Attacking Ideas Bring Rewards
If defence has stabilised, Liverpool’s attacking set pieces have begun to hum.
Inswinging corners aimed at the six-yard box are the headline change. Deliveries from Salah, Szoboszlai and Gakpo now crowd goalkeepers, forcing mistakes. From Sunderland to Marseille, Liverpool have found goals through smarter planning rather than brute force.
Van Dijk explained the thinking after one success: “It was something we talked about… punching under pressure is never great. So we knew there could be some interesting ones in the second phase as well.”

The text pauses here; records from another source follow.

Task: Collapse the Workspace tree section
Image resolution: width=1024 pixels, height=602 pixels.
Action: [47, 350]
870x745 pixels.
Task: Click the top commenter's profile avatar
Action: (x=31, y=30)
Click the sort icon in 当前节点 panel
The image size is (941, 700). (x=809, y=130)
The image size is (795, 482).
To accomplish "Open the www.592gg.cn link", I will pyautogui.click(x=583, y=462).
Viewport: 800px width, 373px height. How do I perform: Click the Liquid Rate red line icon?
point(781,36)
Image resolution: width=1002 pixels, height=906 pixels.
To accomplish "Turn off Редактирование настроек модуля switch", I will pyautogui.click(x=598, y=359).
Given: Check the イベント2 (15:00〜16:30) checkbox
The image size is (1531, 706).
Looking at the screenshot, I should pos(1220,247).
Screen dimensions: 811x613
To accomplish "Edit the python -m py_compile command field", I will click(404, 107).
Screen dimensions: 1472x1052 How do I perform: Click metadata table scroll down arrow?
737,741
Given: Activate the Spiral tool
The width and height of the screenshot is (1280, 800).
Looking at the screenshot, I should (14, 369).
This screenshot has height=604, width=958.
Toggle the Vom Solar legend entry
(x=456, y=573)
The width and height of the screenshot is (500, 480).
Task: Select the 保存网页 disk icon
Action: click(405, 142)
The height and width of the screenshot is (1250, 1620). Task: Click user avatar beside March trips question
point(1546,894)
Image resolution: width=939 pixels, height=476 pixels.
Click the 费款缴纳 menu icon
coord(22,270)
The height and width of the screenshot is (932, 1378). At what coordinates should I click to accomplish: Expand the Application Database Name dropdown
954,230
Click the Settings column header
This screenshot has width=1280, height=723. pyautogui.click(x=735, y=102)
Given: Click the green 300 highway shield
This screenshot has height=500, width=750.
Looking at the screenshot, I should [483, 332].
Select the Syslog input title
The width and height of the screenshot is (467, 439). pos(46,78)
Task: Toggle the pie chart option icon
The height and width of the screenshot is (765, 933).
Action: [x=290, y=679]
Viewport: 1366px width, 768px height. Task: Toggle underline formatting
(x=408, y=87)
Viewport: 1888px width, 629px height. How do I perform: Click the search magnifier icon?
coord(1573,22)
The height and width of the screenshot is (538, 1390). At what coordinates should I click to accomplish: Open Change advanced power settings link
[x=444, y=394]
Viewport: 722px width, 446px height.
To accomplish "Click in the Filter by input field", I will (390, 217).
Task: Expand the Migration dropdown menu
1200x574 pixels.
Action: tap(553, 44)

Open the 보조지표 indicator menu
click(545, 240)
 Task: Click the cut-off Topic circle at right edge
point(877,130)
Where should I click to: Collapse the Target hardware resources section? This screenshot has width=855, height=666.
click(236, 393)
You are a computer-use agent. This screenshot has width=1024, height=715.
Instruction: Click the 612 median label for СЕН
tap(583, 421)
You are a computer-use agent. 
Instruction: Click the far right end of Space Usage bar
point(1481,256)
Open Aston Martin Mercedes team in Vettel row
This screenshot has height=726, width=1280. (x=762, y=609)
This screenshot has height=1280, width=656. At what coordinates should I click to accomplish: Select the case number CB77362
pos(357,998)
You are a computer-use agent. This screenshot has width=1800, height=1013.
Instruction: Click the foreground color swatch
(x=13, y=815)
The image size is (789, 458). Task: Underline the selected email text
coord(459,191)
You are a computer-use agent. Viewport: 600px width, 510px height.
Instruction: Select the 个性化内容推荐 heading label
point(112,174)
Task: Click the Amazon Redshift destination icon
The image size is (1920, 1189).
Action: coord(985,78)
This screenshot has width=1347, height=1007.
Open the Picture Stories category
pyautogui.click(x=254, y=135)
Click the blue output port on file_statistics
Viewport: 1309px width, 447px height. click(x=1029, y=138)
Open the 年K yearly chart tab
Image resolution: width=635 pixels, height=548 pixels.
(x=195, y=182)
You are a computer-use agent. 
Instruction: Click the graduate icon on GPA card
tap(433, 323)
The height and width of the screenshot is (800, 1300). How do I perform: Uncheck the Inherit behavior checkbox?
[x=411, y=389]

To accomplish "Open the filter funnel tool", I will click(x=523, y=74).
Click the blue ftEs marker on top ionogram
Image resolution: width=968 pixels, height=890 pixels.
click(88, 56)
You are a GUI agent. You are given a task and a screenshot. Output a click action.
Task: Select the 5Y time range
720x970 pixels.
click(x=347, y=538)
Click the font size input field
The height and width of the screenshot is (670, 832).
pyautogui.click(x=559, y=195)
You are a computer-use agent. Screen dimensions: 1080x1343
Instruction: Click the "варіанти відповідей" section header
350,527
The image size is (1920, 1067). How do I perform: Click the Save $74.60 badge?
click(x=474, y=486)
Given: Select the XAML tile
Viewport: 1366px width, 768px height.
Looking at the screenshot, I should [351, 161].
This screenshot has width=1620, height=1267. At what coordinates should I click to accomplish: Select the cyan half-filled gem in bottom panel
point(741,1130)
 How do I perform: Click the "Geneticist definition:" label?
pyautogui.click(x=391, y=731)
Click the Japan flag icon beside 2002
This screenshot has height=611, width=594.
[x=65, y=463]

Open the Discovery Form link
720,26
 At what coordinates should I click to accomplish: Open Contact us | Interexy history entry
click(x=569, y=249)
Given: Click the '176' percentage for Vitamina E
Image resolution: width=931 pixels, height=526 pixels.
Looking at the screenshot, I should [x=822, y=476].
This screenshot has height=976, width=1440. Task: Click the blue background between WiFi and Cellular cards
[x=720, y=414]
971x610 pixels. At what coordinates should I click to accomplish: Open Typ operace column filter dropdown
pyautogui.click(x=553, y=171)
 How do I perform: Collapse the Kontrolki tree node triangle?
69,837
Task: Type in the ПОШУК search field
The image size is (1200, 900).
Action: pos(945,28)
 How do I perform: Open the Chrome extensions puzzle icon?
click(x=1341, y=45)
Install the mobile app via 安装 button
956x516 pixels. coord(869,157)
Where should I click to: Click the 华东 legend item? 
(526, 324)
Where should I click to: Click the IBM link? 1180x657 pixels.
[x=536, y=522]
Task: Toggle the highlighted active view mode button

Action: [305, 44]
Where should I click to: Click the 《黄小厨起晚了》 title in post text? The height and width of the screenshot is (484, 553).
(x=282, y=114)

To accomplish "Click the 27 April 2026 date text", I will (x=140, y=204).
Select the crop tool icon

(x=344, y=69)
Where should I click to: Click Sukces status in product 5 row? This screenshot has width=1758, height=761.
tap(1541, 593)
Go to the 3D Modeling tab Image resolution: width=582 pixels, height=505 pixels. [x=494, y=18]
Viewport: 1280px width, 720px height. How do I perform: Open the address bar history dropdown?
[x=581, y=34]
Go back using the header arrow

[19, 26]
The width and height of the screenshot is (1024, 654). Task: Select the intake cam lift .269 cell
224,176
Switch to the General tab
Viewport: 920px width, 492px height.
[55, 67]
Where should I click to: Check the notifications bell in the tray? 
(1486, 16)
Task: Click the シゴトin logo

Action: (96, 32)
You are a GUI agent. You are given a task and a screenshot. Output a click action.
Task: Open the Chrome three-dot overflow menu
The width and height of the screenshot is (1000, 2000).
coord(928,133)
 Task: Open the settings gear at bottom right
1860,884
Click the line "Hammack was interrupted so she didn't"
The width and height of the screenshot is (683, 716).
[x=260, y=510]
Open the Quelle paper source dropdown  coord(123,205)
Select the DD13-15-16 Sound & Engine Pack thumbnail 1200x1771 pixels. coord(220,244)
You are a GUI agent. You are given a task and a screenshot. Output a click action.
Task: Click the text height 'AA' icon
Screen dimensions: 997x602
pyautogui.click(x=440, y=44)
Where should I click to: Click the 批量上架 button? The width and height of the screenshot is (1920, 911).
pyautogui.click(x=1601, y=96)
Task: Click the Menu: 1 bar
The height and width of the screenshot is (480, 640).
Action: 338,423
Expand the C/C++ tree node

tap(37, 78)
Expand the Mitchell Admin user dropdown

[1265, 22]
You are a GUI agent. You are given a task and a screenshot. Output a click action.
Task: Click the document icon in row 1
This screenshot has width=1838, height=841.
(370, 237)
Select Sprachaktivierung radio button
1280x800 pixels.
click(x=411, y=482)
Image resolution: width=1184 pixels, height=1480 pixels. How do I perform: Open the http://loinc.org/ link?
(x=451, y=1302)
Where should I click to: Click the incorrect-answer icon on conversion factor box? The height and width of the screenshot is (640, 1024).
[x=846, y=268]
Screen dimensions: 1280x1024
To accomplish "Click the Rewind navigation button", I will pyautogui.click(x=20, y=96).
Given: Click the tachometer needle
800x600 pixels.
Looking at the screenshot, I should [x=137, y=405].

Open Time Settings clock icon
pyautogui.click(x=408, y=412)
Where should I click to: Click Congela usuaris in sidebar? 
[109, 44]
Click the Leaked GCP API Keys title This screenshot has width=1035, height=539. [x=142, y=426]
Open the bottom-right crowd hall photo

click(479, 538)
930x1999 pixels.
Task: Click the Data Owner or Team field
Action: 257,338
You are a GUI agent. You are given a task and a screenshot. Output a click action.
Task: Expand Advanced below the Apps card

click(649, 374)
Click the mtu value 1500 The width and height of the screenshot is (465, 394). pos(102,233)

Liverpool are now averaging more set-piece shots per 90 and outperforming expected goals. Free-kick routines have produced moments of craft. Szoboszlai’s strike against Manchester City showed technique; clever lay-offs against Bournemouth and Qarabag showed preparation.
These are not lucky breaks. These are rehearsed outcomes.
Slot Era Defined by Marginal Gains
Every title race is shaped by moments most fans forget. A near-post flick. A zonal run. A late throw-in routine. Slot understands this.
Liverpool’s Champions League form, where they have been dominant at set pieces, proves what discipline can deliver. In England’s tighter, more physical contest, those lessons have finally taken root.
Set pieces are not glamorous. They are not viral clips or highlight reels. But they win leagues. Slot knows it. Liverpool are learning it.